▸ **REQUIRED ACTION**
How many lines in the records below contain the word "resolution"? Answer with the number only.
----
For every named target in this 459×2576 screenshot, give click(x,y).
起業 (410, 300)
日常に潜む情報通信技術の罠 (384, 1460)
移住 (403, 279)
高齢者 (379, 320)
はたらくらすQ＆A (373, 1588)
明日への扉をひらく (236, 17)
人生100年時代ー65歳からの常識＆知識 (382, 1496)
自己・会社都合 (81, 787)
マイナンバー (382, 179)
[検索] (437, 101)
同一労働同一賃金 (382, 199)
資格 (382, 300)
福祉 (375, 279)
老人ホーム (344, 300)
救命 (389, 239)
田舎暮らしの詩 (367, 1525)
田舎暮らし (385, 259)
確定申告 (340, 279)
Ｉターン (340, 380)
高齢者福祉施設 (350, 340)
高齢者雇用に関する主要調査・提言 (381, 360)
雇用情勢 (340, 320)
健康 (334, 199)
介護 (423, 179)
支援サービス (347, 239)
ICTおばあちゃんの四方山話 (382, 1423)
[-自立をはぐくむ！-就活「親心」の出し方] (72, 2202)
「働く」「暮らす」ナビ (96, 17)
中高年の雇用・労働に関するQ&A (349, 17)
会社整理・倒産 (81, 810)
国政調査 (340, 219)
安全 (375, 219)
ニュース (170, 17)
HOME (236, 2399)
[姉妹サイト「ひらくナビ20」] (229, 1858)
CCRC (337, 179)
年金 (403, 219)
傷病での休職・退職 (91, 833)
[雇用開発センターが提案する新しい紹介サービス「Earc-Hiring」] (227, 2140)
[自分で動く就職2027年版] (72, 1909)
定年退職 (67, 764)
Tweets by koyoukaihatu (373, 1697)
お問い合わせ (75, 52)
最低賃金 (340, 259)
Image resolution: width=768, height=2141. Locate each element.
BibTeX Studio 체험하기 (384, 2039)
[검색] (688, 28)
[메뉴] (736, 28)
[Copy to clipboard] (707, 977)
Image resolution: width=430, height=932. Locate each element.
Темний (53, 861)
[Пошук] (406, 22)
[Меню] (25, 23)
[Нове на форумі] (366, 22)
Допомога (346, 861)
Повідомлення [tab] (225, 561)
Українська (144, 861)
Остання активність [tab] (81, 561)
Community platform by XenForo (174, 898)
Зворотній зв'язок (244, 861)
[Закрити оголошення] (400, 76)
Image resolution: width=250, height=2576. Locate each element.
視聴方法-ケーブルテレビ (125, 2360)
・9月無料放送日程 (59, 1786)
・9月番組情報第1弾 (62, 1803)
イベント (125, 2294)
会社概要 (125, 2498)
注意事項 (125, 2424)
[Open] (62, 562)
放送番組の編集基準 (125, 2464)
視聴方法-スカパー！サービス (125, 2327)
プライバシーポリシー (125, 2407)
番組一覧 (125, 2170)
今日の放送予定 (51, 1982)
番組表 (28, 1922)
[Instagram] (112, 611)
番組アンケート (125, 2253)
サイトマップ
----
▸ **REPLY TO THE TASK**
3